Ansonsten ist das Martin-Luther-King-Musical ein handwerklich gut gemachtes Stück. Autor Ron Williams verwebt die Lebensgeschichte des schwarzen Bürgerrechtlers packend zu einem spannend erzählten „Biographical”. Martin Luther King erzählt aus seinem Leben, einzelne Begebenheiten, wie beispielsweise Kings Hochzeit, die Geburtsstunde der Bürgerrechtsbewegung und seine Predigten vor seinen Anhängern werden szenisch ausführlich dargestellt. Die Titelfigur dominiert zu Recht die gesamte Show, Kings Gegenspieler, FBI-Chef Hoover und der Ku-Klux-Klan, treten eher beiläufig in Erscheinung und verlieren deshalb einiges an Bedrohlichkeit – vielleicht hätte eine stärkere musikalische Charakterisierung dieser Figuren etwas mehr Atmosphäre erzeugen können. Komponist Williams und seinem Tross an Co-Komponisten (Ernst F. Wahl, Michael Ruff, Hans-Peter Krohn, Lionel Wharton; Arrangements: Johnny Bertl) ist mit “Ich bin Hoover” und einer instrumental dargebotenen Country-Nummer mit Mundharmonika-Geduldel, zu der Kapuzen-Männer durchs Kirchenschiff huschen, nichts wirklich Originelles eingefallen. Eine Klasse für sich sind hingegen die Gospelsongs, von denen vor allem Kings “There Must Be A Reason” und der Ensemble-Showstopper “I Have A Dream” Ohrwurm-Potenzial haben. Dass die Musik nicht live gespielt wird, sondern aus der Konserve kommt (musikalische Leitung: Lionel Wharton) stört nicht.
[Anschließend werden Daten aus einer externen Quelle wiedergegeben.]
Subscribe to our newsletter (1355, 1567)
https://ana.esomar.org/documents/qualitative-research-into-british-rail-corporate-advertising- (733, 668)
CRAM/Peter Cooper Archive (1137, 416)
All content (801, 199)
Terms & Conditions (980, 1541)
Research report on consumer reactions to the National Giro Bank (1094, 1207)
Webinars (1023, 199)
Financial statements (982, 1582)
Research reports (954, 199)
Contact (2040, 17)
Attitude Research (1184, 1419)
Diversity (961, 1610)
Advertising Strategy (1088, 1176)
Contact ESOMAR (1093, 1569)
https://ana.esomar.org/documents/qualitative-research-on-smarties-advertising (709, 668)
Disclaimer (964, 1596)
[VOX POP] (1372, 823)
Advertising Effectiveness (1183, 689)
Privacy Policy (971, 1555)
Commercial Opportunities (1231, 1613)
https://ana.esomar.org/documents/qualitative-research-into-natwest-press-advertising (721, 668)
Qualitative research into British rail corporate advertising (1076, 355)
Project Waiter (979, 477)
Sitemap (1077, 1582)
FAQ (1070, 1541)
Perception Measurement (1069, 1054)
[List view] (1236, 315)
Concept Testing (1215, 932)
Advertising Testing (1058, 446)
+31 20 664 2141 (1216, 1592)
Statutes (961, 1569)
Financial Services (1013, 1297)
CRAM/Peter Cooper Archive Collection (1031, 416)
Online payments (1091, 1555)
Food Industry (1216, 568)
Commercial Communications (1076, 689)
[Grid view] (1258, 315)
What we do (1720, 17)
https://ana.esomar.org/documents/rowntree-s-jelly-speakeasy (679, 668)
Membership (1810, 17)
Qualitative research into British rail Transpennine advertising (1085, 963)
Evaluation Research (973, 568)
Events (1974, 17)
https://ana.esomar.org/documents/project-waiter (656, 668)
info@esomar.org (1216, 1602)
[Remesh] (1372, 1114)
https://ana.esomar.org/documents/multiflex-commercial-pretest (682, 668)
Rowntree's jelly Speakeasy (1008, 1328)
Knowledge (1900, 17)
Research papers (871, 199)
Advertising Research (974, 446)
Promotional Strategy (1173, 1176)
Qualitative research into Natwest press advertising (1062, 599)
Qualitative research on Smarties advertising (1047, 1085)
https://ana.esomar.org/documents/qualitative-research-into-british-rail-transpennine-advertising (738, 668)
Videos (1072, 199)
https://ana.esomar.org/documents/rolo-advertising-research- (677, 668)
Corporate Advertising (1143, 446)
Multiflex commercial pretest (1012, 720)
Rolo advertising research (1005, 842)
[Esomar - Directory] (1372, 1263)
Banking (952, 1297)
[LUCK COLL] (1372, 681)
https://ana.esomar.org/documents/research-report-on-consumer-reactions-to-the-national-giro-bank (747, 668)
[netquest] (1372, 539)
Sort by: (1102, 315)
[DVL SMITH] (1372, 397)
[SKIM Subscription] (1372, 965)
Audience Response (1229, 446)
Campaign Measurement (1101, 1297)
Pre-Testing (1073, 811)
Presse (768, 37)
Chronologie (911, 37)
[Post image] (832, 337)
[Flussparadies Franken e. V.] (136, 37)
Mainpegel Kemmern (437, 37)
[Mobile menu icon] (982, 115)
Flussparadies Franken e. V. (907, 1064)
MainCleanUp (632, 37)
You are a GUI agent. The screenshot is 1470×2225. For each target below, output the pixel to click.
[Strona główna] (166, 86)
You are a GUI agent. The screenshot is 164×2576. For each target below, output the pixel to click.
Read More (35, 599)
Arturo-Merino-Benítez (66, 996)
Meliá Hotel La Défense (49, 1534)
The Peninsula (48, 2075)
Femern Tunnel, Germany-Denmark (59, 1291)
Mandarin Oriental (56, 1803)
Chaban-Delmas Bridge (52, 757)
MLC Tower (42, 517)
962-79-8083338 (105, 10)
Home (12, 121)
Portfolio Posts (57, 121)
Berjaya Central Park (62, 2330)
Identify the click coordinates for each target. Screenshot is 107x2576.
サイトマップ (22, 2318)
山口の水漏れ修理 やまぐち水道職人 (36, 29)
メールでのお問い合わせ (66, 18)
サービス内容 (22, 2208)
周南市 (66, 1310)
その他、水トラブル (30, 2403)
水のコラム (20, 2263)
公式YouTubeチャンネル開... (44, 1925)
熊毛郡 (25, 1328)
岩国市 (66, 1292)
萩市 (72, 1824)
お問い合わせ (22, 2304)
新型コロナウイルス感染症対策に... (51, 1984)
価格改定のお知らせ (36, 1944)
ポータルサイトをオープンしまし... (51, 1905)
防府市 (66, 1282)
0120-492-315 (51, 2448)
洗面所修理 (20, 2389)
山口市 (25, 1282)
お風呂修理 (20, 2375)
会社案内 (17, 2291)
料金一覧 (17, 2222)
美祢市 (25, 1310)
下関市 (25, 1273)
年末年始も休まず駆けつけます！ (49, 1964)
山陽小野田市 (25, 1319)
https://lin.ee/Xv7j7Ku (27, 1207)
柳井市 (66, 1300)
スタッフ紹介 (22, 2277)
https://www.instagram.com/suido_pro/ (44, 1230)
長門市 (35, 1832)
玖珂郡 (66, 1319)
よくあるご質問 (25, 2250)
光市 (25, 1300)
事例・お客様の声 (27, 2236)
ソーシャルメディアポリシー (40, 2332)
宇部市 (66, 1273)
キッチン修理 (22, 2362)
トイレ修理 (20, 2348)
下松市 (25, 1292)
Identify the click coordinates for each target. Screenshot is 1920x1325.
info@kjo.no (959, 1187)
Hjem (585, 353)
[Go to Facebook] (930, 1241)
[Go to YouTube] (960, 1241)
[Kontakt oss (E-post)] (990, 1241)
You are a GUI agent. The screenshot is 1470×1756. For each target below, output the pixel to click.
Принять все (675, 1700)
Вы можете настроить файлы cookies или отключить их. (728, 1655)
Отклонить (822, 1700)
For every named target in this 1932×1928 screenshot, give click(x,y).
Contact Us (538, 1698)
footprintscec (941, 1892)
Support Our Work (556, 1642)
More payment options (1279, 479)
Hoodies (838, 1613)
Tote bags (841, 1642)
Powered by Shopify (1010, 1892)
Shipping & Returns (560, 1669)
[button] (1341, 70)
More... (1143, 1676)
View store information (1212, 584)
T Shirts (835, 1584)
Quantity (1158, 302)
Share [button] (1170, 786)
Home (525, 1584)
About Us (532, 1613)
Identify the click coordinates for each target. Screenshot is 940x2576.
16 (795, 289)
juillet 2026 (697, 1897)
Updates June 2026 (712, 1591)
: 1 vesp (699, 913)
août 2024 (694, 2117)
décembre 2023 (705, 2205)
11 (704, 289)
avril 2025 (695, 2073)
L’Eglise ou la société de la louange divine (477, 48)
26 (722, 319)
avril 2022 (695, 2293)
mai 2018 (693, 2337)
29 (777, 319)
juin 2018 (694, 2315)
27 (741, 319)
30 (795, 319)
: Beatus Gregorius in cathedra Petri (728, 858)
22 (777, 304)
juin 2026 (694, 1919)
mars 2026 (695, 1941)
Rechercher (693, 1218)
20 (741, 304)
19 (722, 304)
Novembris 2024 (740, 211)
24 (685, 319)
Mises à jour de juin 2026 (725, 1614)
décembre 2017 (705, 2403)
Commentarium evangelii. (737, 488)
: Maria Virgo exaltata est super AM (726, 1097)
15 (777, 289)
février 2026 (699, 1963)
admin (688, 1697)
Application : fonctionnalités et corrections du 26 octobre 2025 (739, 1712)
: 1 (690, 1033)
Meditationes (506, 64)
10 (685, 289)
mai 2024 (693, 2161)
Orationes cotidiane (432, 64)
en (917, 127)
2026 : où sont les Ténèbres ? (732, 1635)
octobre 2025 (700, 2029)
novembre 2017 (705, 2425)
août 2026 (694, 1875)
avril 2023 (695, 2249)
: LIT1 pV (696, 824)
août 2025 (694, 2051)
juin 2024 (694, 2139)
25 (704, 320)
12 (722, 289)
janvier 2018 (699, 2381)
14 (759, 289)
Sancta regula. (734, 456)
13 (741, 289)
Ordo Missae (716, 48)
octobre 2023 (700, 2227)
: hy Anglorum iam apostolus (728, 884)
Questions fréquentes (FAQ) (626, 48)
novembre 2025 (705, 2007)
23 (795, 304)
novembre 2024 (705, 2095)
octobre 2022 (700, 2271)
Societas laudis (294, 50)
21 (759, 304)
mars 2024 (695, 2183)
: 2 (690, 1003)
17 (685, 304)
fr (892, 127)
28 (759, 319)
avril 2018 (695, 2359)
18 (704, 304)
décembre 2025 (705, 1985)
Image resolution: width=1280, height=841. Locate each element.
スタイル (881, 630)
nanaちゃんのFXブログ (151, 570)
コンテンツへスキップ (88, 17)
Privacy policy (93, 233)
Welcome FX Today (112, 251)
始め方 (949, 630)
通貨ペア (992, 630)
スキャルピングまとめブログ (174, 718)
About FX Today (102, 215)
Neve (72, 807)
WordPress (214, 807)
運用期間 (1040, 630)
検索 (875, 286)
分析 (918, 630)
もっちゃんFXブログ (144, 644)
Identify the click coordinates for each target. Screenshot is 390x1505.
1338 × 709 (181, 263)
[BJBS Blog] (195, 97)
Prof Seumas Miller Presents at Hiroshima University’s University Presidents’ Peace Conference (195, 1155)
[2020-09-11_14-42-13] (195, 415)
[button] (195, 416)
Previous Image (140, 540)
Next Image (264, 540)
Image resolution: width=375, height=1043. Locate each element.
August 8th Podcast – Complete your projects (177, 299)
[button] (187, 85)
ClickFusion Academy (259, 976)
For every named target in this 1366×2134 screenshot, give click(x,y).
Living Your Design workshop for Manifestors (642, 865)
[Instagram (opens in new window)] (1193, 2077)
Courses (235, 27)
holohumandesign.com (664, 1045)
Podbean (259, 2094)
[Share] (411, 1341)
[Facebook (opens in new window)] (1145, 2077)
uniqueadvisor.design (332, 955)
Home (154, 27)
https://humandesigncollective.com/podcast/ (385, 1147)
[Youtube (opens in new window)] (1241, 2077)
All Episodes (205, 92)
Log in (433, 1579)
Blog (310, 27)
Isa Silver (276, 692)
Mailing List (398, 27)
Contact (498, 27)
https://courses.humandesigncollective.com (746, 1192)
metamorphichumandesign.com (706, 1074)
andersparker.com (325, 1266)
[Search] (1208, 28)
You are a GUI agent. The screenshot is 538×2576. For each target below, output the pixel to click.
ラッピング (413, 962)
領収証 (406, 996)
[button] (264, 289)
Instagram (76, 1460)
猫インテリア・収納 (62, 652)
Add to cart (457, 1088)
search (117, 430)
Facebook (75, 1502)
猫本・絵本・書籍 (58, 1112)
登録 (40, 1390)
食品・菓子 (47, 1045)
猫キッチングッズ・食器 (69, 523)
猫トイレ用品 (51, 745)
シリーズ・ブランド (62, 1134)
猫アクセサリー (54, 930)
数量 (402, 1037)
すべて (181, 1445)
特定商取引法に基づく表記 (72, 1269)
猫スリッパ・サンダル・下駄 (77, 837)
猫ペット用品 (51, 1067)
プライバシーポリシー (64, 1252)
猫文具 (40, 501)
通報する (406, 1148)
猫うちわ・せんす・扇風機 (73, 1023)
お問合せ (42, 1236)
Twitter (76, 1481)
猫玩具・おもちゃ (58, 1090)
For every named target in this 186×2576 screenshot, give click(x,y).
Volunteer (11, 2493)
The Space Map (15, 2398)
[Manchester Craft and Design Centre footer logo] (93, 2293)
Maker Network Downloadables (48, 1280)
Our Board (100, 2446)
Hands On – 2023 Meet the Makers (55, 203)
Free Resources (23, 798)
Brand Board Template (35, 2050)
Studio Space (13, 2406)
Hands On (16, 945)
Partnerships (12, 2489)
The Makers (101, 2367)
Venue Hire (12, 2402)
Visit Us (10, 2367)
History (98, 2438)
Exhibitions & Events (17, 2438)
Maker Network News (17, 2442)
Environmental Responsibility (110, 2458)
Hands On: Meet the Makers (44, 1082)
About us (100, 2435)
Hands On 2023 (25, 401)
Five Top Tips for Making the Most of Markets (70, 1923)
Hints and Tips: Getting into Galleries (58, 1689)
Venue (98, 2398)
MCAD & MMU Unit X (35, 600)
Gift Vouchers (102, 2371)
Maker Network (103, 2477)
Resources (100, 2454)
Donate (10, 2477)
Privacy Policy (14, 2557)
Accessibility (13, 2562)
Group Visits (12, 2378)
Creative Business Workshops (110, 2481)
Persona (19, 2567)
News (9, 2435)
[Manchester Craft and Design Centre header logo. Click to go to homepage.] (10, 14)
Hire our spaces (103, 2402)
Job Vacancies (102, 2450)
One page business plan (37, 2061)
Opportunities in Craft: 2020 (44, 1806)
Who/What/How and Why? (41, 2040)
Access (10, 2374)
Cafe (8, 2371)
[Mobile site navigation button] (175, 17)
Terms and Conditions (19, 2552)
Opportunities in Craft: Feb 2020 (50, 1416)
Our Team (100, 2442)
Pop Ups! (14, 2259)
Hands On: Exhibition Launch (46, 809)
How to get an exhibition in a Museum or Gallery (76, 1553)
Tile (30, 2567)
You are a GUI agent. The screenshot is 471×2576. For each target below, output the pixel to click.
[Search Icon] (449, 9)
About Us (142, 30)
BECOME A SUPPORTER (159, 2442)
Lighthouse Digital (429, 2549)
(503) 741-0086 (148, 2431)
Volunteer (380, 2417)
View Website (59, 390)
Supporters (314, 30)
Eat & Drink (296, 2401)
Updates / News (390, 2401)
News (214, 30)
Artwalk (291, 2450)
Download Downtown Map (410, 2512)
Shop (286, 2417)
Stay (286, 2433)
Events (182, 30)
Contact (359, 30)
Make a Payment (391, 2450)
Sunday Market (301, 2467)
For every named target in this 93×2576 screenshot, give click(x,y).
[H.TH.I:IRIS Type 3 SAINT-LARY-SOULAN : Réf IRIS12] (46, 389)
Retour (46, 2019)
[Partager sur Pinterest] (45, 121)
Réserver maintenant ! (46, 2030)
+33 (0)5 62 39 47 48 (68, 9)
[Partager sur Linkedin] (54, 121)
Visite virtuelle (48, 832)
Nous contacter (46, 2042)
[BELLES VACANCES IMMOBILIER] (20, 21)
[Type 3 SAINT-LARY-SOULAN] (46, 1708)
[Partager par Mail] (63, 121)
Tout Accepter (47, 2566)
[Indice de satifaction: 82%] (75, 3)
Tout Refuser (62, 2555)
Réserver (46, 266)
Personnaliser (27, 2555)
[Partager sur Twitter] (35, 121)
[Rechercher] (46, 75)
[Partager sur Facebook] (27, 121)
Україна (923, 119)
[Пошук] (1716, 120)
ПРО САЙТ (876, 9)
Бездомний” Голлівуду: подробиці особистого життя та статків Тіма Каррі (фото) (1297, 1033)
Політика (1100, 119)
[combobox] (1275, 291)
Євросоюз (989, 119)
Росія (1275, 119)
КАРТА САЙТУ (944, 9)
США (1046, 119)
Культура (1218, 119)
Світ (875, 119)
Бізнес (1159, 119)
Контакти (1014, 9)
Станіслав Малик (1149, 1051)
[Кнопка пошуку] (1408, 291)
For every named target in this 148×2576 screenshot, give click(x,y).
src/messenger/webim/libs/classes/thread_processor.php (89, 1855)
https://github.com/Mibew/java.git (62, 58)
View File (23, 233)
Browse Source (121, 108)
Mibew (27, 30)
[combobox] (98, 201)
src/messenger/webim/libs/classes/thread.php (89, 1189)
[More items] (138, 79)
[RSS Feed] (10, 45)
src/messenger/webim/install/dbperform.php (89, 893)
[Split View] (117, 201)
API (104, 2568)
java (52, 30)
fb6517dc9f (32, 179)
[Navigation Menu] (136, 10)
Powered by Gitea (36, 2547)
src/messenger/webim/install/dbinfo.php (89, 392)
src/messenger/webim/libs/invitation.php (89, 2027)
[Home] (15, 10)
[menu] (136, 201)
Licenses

Richtig lebendig wird Kings Musical-Biographie allerdings durch Ron Williams in der Titelrolle. Seine würdevolle und bis in die Haarspitzen stimmige Interpretation des farbigen Bürgerrechtlers bewegt und reißt mit. Auch stimmlich ist der Entertainer mit dem vollem Bariton seiner Rolle voll und ganz gewachsen. Seine Leistung wird in der besuchten Premiere in der Berliner Kaiser-Wilhelm-Gedächtniskirche vom Publikum zu Recht gefeiert. Gänsehaut ruft Doborah Woodson als Church Lady hervor. Mit ihrer atemberaubenden, scheinbar mühelos alle Höhen und Tiefen erklimmenden Soul-Stimme liefert sie nicht nur bei ihrem großen Solo “My Prayer” eine Glanzleistung ab. Während sich Colin Rich mit einem leider viel zu kurzen Rap (“We Are Proud, We Are Black”) als Malcom X profiliert, enttäuscht Dirk Michaelis (J. Edgar Hoover) in der unausgegoren wirkenden Rolle des Fieslings. Mit seinem einzigen Song, den der Darsteller mehr schreit als singt, scheint Michaelis überfordert zu sein. Günther Kaufmann (Kings Vertrauter Ralph Abernathy) schleicht als lahmer Stichwortgeber über die Bühne, Amber Schoop (Kings Ehefrau Coretta) überzeugt hingegen mit sicher geführtem Sopran in der Hochzeitsszene.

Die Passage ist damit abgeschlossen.